About 3 or 4 miles into the course, I realized two things: I really, really had to pee and I really, really should have gotten more sleep last night. I couldn’t do anything about the lack of sleep, but I vowed to stop at the first port-o-potty I saw to take care of the full bladder. The down side is the first bathroom opportunity? Was 16 miles into the course. Riding a bike for an hour on a full bladder? Was not the most comfortable feeling. There were several times I tried to will myself to just go in my shorts but it wasn’t happening. I needed actual facilities. When I got there I had a bit of a wait, as someone just beat me to the stop, so I decided to have some sandwich while I waited. Of course, as soon as I got off the bike I went from “feeling like my bladder is pretty full and could use an emptying” to “MUST PEE NOW.” Eating provided something of a distraction, but I quickly discovered that rye bread has way, way too much flavor for race food. Ugh. (I’d used rye in the sandwiches because it was what we had at home and I didn’t think it was going to matter. That falls under the category of “lessons learned for next time.”) I got a few bites down but was sort of glad when the toilet became available because then I had to stop eating and could put the sandwich away. Within a few minutes I was back on my way.
I knew that I was going to have to eat – 8 hours of racing is too far to go on just Gatorade and Gu, and since my stomach is very, very picky about what it can digest on the run the bike was my best chance to get that fuel in. Since the sandwich was sort of a bust, I tried one of the Clif bars in my bento box. The last time I bought them I picked out the Carrot Cake flavor because, well, I like them and I haven’t had them in a while. (I need to rotate through the flavors – after a while on the same flavor they become totally inedible. Same with the Gu because, really, all that stuff is sort of gross.) What I failed to consider was the fact that the carrot cake flavor? Is incredibly sweet. Too sweet, in fact, for me to choke down during a race. I took a bite here and there as I could, but I only got down about 1/2 a bar total. Half a Clif bar contains 100 calories. In other words: not enough. I knew I was going to be underfueled and so I drank as much Gatorade as I could in a desperate attempt to get in calories where I could, switching back to water only to rinse down a bite of Clif bar or when I really needed something plain. It was something, but I’m really going to need to get a nutrition plan nailed down (and practiced in training) before my next long race. I was feeling tired and kept mentally falling out of the race – when I finished the first bike loop my first thought was, “Man, I really don’t want to do that again” – which is a sure-fire sign that I’m riding that edge of bonking. I was able to get enough fuel in to keep myself from totally falling over, but I would have felt much, much better with more food.
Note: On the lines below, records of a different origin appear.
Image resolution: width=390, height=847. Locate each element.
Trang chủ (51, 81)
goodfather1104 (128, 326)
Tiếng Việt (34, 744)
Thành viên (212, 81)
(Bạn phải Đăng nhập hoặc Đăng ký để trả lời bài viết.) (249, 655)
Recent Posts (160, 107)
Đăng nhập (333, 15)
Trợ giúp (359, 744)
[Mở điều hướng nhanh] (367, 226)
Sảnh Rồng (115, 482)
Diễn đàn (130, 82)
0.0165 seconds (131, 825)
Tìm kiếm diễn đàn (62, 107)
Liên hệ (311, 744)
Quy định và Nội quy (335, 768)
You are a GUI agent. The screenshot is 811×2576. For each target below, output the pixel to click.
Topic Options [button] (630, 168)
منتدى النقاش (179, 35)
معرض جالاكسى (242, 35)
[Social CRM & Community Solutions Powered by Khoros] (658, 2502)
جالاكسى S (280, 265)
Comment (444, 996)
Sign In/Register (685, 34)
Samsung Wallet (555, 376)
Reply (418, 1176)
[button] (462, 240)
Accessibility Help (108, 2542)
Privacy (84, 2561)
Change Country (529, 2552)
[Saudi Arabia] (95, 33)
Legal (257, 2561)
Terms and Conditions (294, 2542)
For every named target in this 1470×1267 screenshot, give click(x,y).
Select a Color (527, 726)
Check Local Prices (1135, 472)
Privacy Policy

As I rode through the course, I was very glad that I’d taken the time to drive it on Saturday afternoon. There were parts that I didn’t remember, but a lot of the main features looked familiar. The biggest benefit I got was that I knew exactly where the Big Nasty hill was, so when I came around a corner and saw it rising up before me, I wasn’t surprised. I’d known it was coming, and I was looking for it. By this point, the elite racers and super-fast age groupers were passing by me and it was gratifying to see everyone crawling up the incline. Sure, the pros were crawling up it faster than I was, but everyone was working hard to get up through the climb. One of the pro women turned to me and yelled, “Great job! Way to work that hill!” as she passed by me, which I thought was the most awesome thing ever. Women in this sport are great – nearly everyone that passed by me on the bike or the run cheered me on as they did so, and I really made an effort to do the same thing. There weren’t many spectators on the course, so getting that sort of support from the other athletes really made my day.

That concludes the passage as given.